Trump is weirdly determined to crush this small African kingdom
Jagged mountain ranges under blazing blue skies. Sweeping plains broken by twisting ravines.
Unusually for a resident of Sussex, some of my earliest memories are of the landscapes of the Kingdom of Lesotho in southern Africa, where I spent six years of my childhood.
So forgive me if I take it personally when Donald Trump, with a casual flick of a pen, wrecks the economy of the country where I went to school.
Buried in the president's declaration of economic war on the entire world is the remarkable fact that America's highest tariff will be imposed not on China or Russia – or even Denmark or Panama – but Lesotho, which will suffer a 50 per cent levy.
I want to be strictly fair: it would be wrong to suggest that Mr Trump had never heard of Lesotho before administering this economic punishment-beating. While addressing Congress last month he actually name-checked the kingdom. Admittedly he called it a place 'nobody has ever heard of', but that only proves that he must have heard of it himself.
Yet however little Mr Trump cares about Lesotho, the kingdom's people will care very much about his tariffs. A quarter of a century ago, a humane and far-sighted American administration passed the Africa Growth and Opportunity Act, which offered not aid or handouts but tariff-free access to the US market for African countries.
Free trade worked its magic and Lesotho soon acquired textile factories churning out Levi jeans and other fashionable items for export to America. Today those factories generate 10 per cent of the country's GDP and employ 12,000 people – a big number in a nation whose population is only 2.3 million. What will happen to them now that their employers risk losing their biggest market?

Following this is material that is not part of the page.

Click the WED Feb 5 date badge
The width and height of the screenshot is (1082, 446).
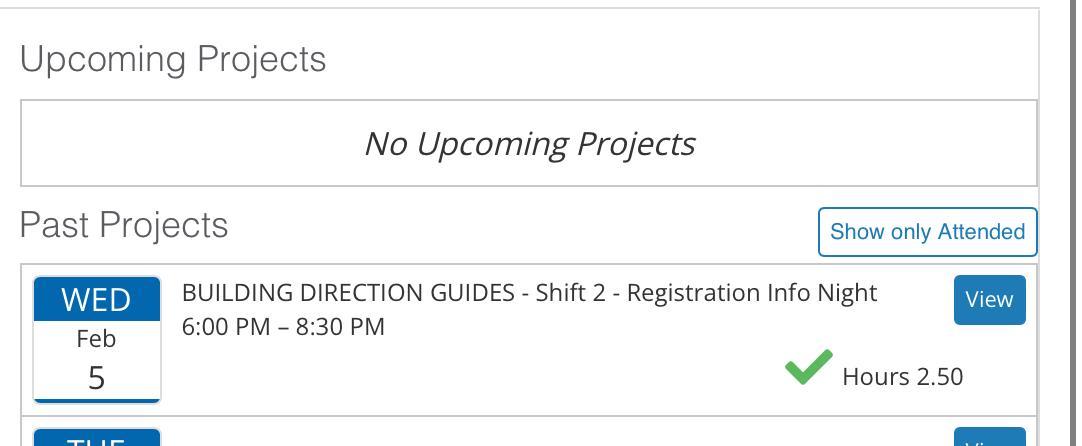(x=97, y=339)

The Maluti mountains, beautiful but impossible to cultivate, cover two thirds of Lesotho. The young once had little choice but to leave for South Africa in search of work. The new textile industry represented an opportunity to change that, but for how much longer?
Whether Lesotho carries on exporting jeans will make no difference to America, but it will make a huge difference to the fortunes of a Commonwealth country.
So what is to be done? First remember one fact. During the Second World War more than 20,000 men from Lesotho volunteered to fight for Britain, of whom 1,000 never went home.
There were only 600,000 people in the entire country in 1939, meaning that one male in every 15 served in British uniform. Did anywhere else in the Empire provide more volunteers per capita?
Today, in the heart of Lesotho's capital, Maseru, you will find a replica Spitfire prominently displayed in Makoanyane Square. Then you will learn that during the War, the people of Lesotho raised enough money to pay for 24 Spitfires for the RAF.
Lesotho came to Britain's aid when we needed it most. I know Sir Keir Starmer will have a crammed briefing note for his next call with Mr Trump. But what the president did with the stroke of a pen can be undone with equal speed.